Virtual Planetary Laboratory (JPL/CalTech) Reporting  |  JUL 2005 – JUN 2006

Executive Summary

Laying the Scientific Foundation for the Search for Life Beyond the Solar System

Because of the vast distances to even the nearest stars, NASA and ESA’s search for life outside our solar system will be undertaken using astronomical “remote-sensing” techniques, of which spectroscopy is the most powerful. The Virtual Planetary Laboratory is a suite of computer models that allow us to explore the spectra of simulated extrasolar environments, to provide a theoretical foundation to ultimately improve our ability to identify signs of habitability and life in distant planetary spectra.

The Virtual Planetary Laboratory Lead Team

The NAI Virtual Planetary Laboratory Lead Team is an interdisciplinary group of researchers whose broader scientific focus is the search for habitable planets and life beyond the Solar System. The team’s expertise encompasses astronomy, geology, planetary science, Earth science, ecology and biology. Under the auspices of the NAI, the VPL team was an experiment in scientific research techniques: to pioneer truly interdisciplinary research across geographical distances, using information technology to enable remote collaboration.

The VPL’s Interdisciplinary Concept

The VPL was founded on the concept that interdisciplinary research was most likely to occur when a core team agreed to tackle pre-defined scientific questions of such breadth that more than one discipline was required to make significant progress. To that end, the VPL’s computer models link life and planetary processes, planet-star interactions, and astronomical instrument performance to identify plausible, self-consistent extrasolar terrestrial planet environments, and to simulate spectra similar to those that might be seen by future NASA planet detection and characterization missions. By analyzing spectra of planets in our Solar System as well as simulated spectra of a larger range of possible extrasolar planets, and the environmental interactions that influenced them, we worked to improve out understanding of the use of spectra to identify the most likely characteristics for planetary habitability and life. More specifically, the VPL explores the limits of our capability to characterize a distant environment from disk-averaged spectra, by researching the likely atmospheric gases (e.g. O2, H2O, O3, CH4 and CO2), surface signatures (e.g. the vegetation red edge) and temporal variability (e.g. due to spatial variations in surface type, or the seasonal “breathing” of a biosphere) that may be seen in this type of data.

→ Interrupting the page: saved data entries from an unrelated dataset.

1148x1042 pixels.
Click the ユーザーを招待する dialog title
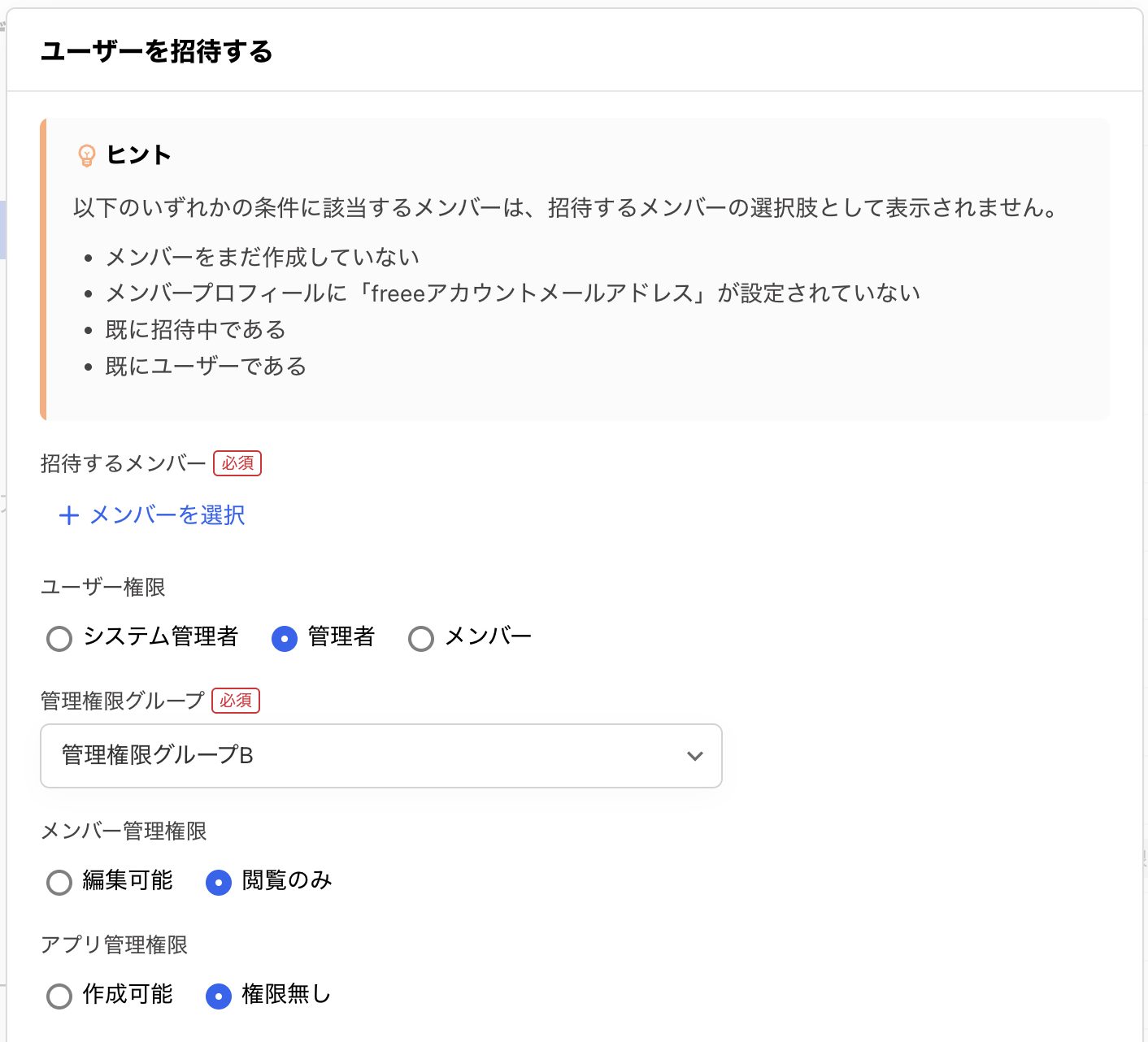(x=157, y=51)
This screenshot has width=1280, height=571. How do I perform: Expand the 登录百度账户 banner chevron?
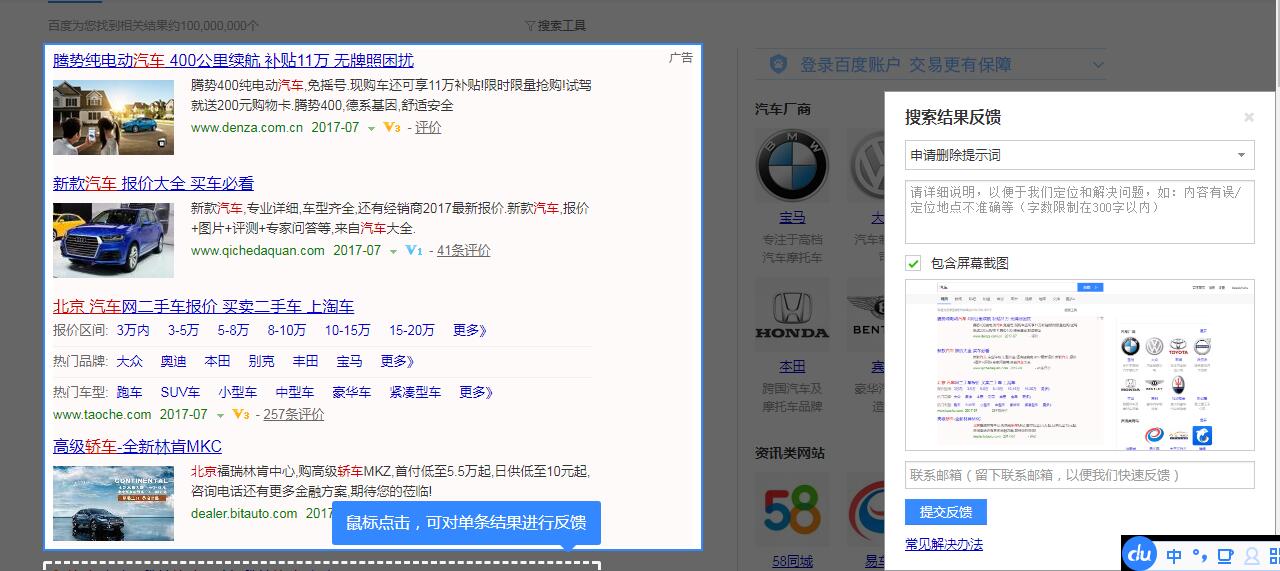(1098, 65)
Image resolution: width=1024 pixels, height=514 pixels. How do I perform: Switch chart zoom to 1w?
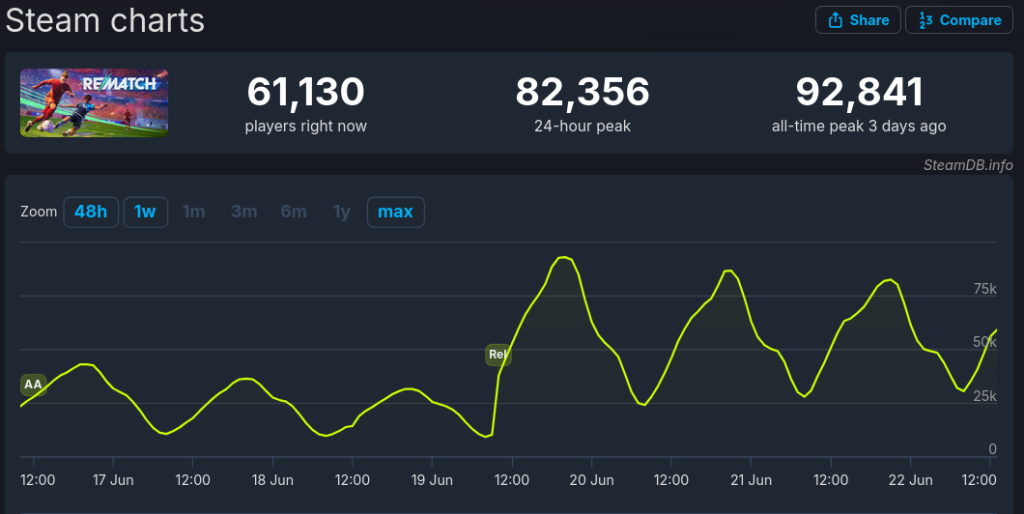[x=145, y=212]
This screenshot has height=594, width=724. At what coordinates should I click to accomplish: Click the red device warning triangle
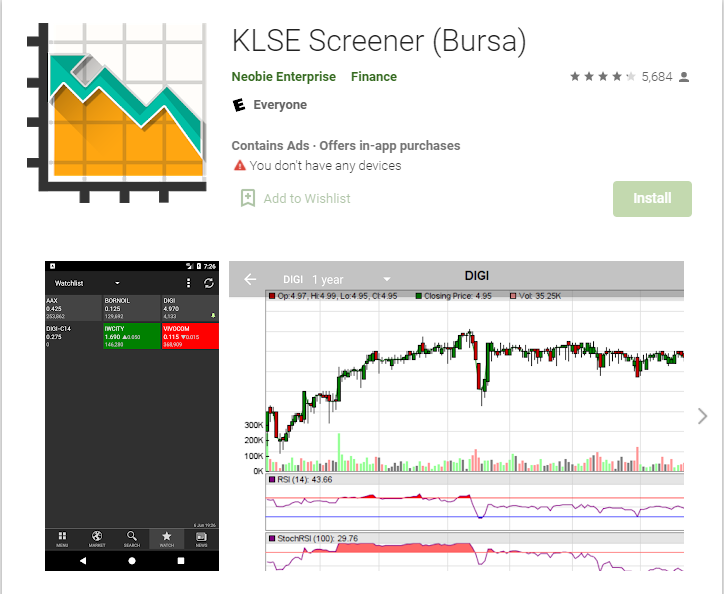click(239, 166)
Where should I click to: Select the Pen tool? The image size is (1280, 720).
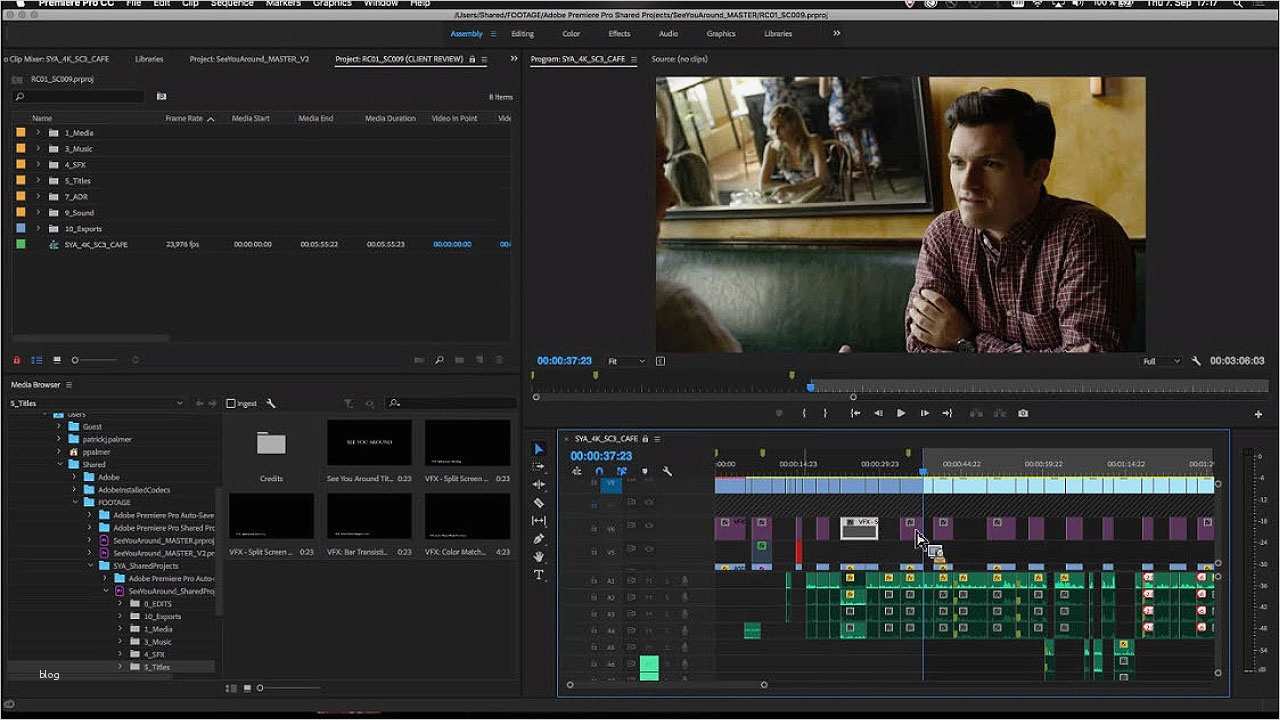point(539,539)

In essence, the need for interdisciplinary interaction was built into the research plan from the very beginning. The development of the modeling suite served as a universal focus for the entire team, while also allowing us to use published results and expertise from NAI colleagues in other teams. Interest, scientific interaction and identified additional expertise grew our team from the initial 17 on the 2000 CAN-2 Proposal, to the 40 members it now encompasses in 2006. The models still serve as our central focus, and also provide the foundation for the scientific research that gathers necessary scientific inputs to the models, and the applications of those models to theoretical exploration of extrasolar terrestrial planet environments.

The VPL Research Goals, Astrobiology and NASA

The VPL’s suite of computer models and supporting observational and field work are most directly relevant to Astrobiology Roadmap Goals 1 and 7, on the nature of planetary habitability and remote-sensing signs of life. Over the course of this project, core research undertaken by the VPL Team touched on all 7 Astrobiology Roadmap goals, and was relevant to 17 of the 18 Astrobiology Roadmap Objectives.

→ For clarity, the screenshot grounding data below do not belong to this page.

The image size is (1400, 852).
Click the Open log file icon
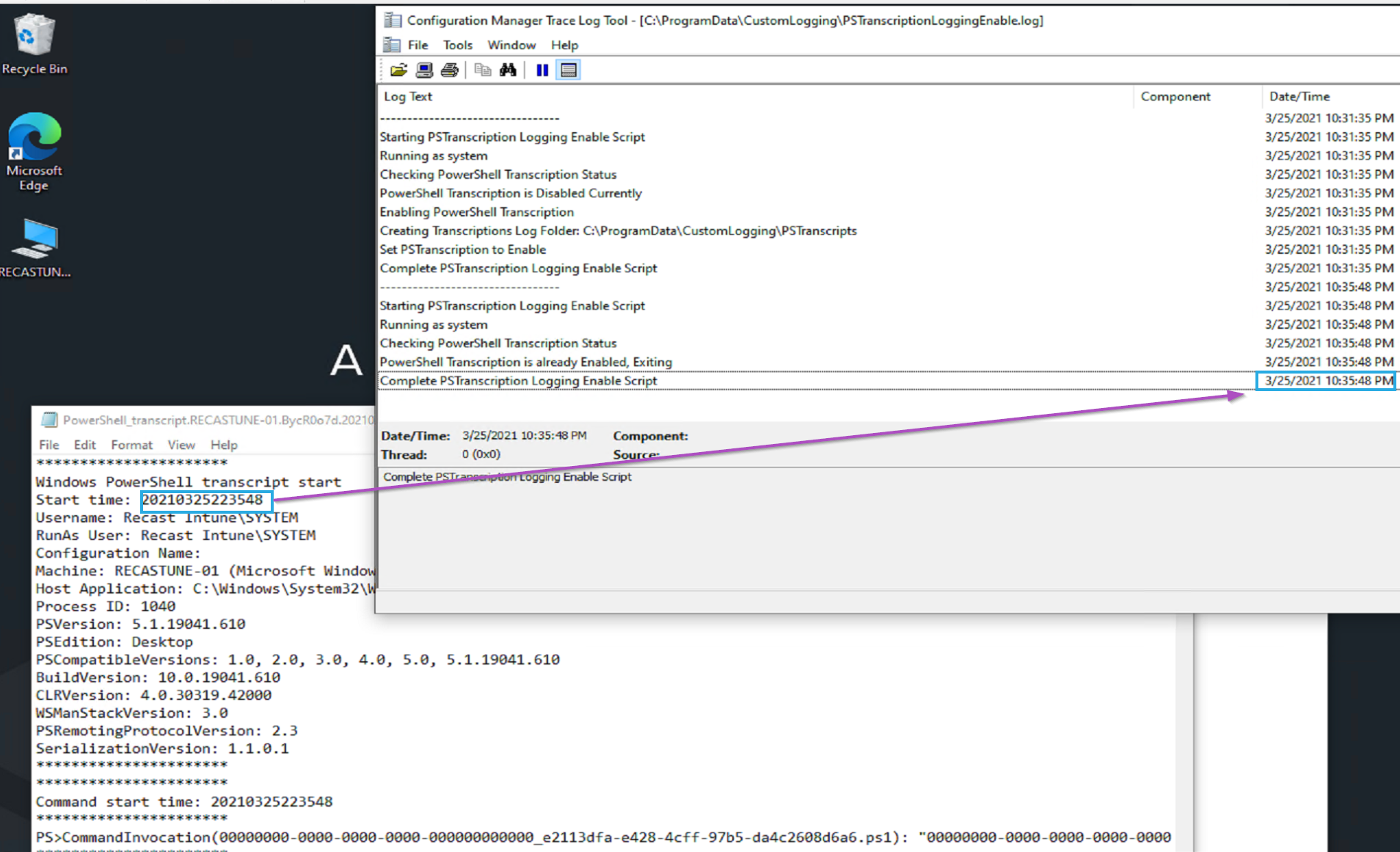(x=398, y=70)
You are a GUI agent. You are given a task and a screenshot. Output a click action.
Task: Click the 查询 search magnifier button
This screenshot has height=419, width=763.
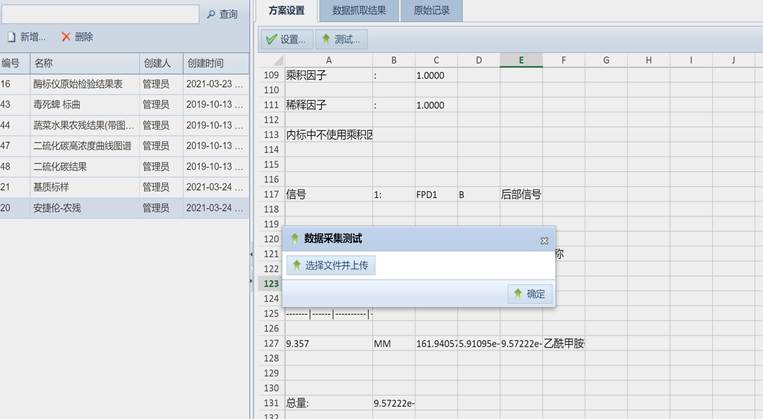pos(221,14)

During the 5 year course of this project, the VPL Team trained or had significant interaction with a total of 23 early career astrobiologists, from undergraduate students to postdoctoral scholars. Several of our postdoctoral scholars subsequently obtained faculty positions, and now teach astrobiology and interdisciplinary science as part of their university curricula.

Over the past 5 years, VPL research also supported 16 international missions or mission concepts, including TPF-C, TPF-I, LifeFinder, the Orbiting Carbon Observatory, ESA Venus Express, Cassini-Huygens, MARVEL, Phoenix, Mars Odyssey, Mars Science Laboratory, the Space Interferometry Mission, Kepler, ESA COROT, and GAIA. This year, we also added VPL research relevant to human exploration of the Moon and Mars. In addition, the VPL used data from 8 active or previously flown spaceflight missions (Spitzer, Cassini-Huygens, Mars Express, Mars Odyssey, Aqua, Terra, The Hubble Space Telescope and the International Ultraviolet Explorer) as input to its science activities. VPL Team members provided two-way communication between the astrobiology community and NASA missions as they participated in mission science definition and science activities for TPF-C, TPF-I, the Orbiting Carbon Observatory, Venus Express and the Cassini-Huygens mission.

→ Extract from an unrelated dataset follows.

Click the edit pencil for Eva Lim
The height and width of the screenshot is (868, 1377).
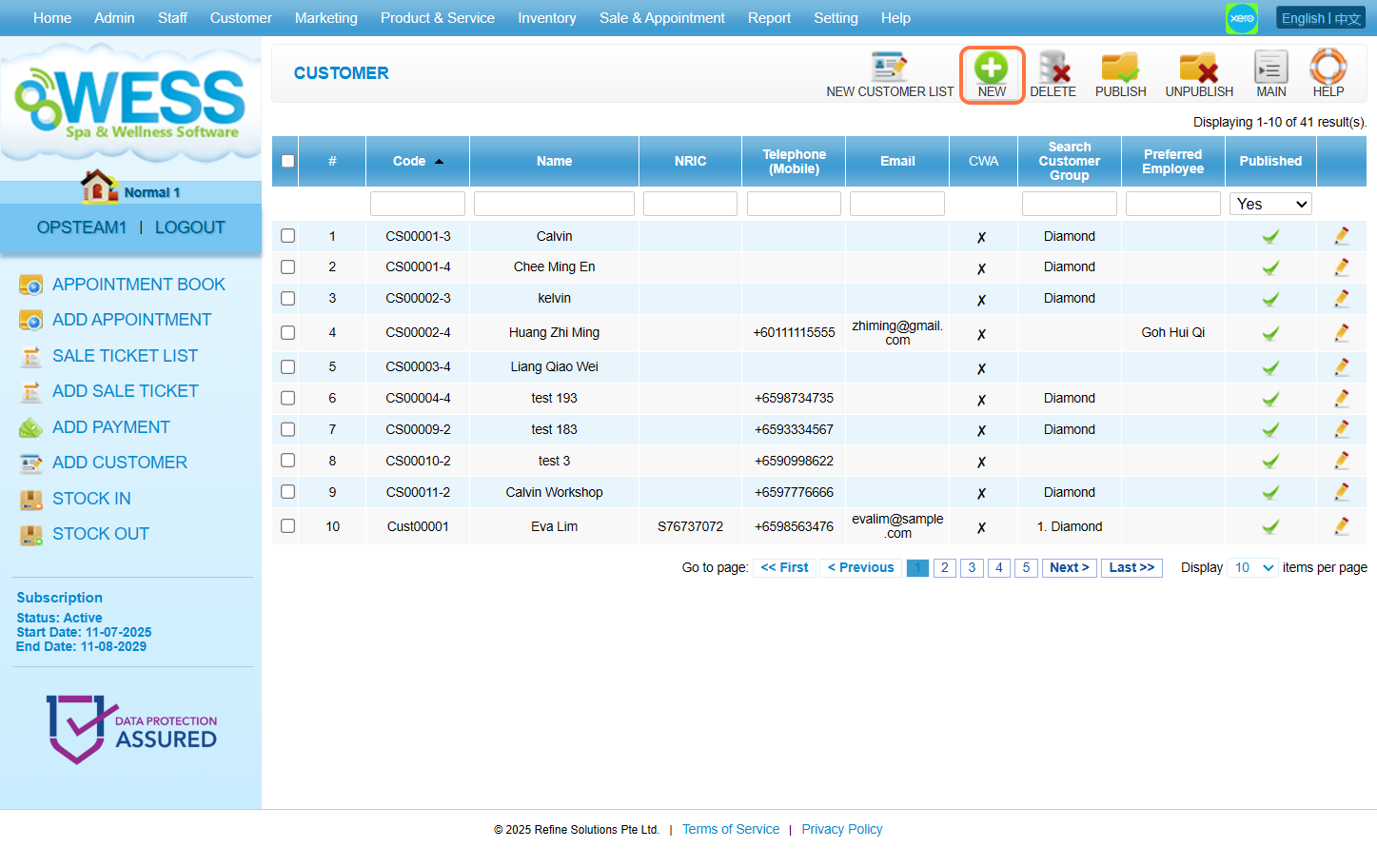click(x=1341, y=525)
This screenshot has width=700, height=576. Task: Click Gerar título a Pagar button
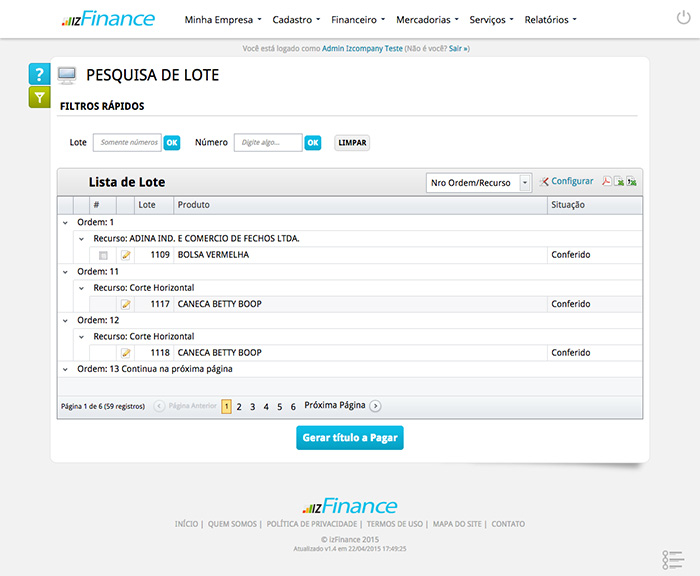[x=350, y=438]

The Virtual Planetary Laboratory: Models and Research

The VPL is designed around 5 major modeling tasks and several supporting activities that successively increase our ability to model a diversity of environments. This year, we also worked to make as many of our modeling tools and products available to the larger community as possible, and also added many new scientific projects that use our existing modeling capability, or otherwise address the question of planetary habitability and remote-sensing life detection.

Figure 1.Figure 1. Click for larger image.

These tasks and highlighted accomplishments are briefly summarized below. More details on task scope and accomplishments can be found in the individual project reports.

Modeling Tasks

VPL Task 1: Spatially-resolved models of terrestrial planets. These models use observed or interpolated data to provide 3-D spectral representations of planets in our own Solar Systems. Research highlights for this year include publication of the Earth model (Tinetti et al., 2006a), publication of a paper that used the Task 1 models to model vegetation with an alternative photosynthetic scheme around another star (Tinetti et al., 2006b), and acceptance of a second paper on results with the Earth model which included cloud effects on 1) the disk-averaged spectrum as a function of phase, 2) the visible and MIR light-curves and 3) the detectability of biosignatures in the Earth’s spectrum (Tinetti et al. 2006c). We also continued remote-sensing observations of Solar System planets as input to the models.

VPL Task 2: 1-D Climate Models for Extrasolar Terrestrial Planets. These models yield a globally-averaged description of the surface temperature and vertical temperature distribution for a terrestrial planet. Our simple/fast climate model (Kasting) was modified to accept time-dependent solar insolation. Our more complex model (Crisp) continued development to implement an even faster radiative transfer scheme.

VPL Task 3: A Chemistry Model for Extrasolar Terrestrial Planets. This task focuses on the development of a generalized, yet comprehensive, photochemical model for terrestrial planet atmospheres which will interact with the Task 2 climate model to create a self-consistent climate-chemical model. This year the model was completed and is now a generalized model for terrestrial planet atmospheres ranging from CO2 to N2 dominated, that includes reaction and species lists for present-day and Early Earth, Mars, Venus, Titan and Jupiter, for a total of 616 species and 2247 reactions. It fully interfaces with the VPL database and can be run from the VPL GUI interface. A paper using this model for Snowball Earth was submitted this year (Liang et al., 2006).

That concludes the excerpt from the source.